The words of Ibn Battuta

“Among the shrines of Konya I remember the mausoleum of the shaykh and pious imam, the pole of the mystics Jalal al-Din, known as Mawlana and much venerated, to which a brotherhood of Anatolia, the jalaliyya, which bears the first name.”

Ibn Battuta

Konya, the city of the Icon

The area around Konya is among the most anciently populated in all of Anatolia, so much so that the first remains found date back to around 3000 BC; it will then be occupied around 1500 BC. by the Hittites and after about 300 years by the Peoples of the Sea. From the 8th century it will pass to the Phrygians, then to the Cimmerians, the Persians and finally to Alexander the Great; on the death of the latter it will end first among the possessions of Seleucus I, then among those of the Kingdom of Pergamum, and finally to the Romans, who will inherit this kingdom.

Konya

Precisely in this period it is linked to the name of the city, which would be linked to the word “Ikonion”, which would refer to a sacred icon present in the city, probably depicting Perseus with the head of Medusa; under the Romans it will change several names, but this will continue to be the best known and known for a long time. According to the Acts of the Apostles, Paul of Tarsus and St. Barnabas visited this center several times, which for a long time was to be a bishopric.

Turks, Rumi and Ottomans

Starting from 1084 Konya was conquered by the Seljuks who from 1097 to 1277 made it their capital, elevating its architecture and beauty. The accumulated prestige was so great that, with the onset of the Mongol invasions, many intellectuals and scholars of Central Asia decided to migrate to Anatolia, often putting Konya at the center of their desires. The most famous of these migrants can only be Jalāl ad-Dīn Mohammad Rūmī, better known simply as Rūmī or, especially in Turkey, as Mevlana, who settled here with his family in 1228, giving life to his brotherhood of whirling dervishes. .

Konya

With the fall of the Seljuks it was first conquered by the Karamanids and, starting from 1420, by the Ottomans.

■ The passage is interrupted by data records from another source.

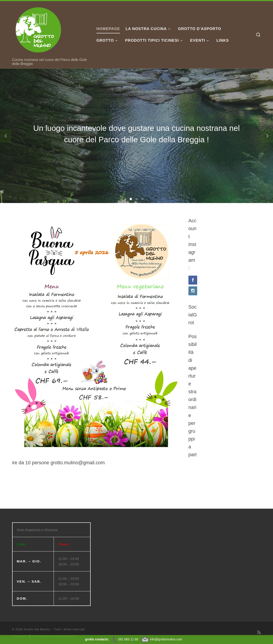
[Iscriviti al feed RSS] (259, 632)
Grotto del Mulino (37, 629)
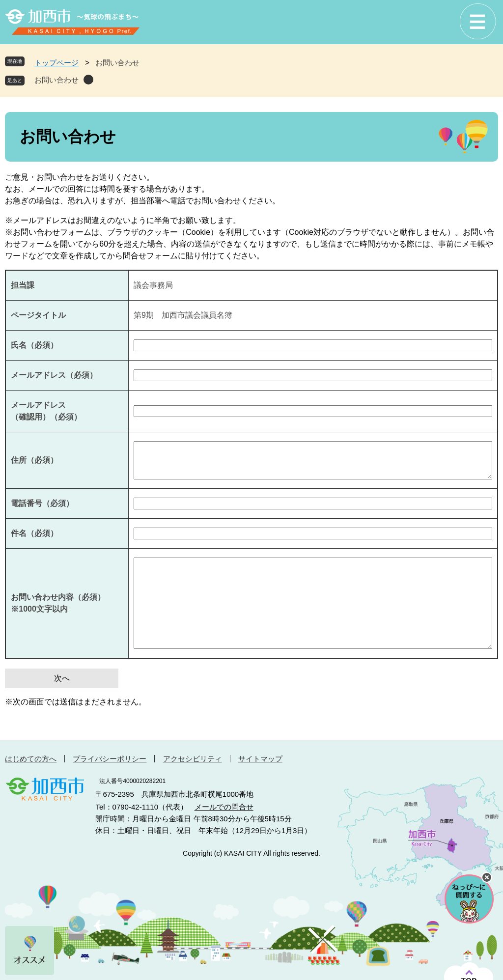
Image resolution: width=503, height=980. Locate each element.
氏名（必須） (34, 345)
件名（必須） (34, 533)
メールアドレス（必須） (54, 375)
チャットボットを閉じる (487, 877)
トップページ (56, 62)
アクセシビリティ (193, 758)
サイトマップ (260, 758)
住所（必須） (34, 460)
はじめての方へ (30, 758)
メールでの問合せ (224, 807)
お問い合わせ (56, 80)
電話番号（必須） (42, 503)
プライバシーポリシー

Under the latter he lived a long period of peace and grace, so much so that the province was often entrusted to the young sons of the sultan, whose most famous were undoubtedly Cem Sultan, son of Mehmed the Conqueror, and Selim II, the son of Suleiman the Magnificent. At the outbreak of the Turkish War of Independence it became an important aeronautical headquarters, but at the end of the conflict it suffered particularly the “Exchange of population”, as many Greek Christians lived around here and their forced relocation instead brought many Muslim Albanians.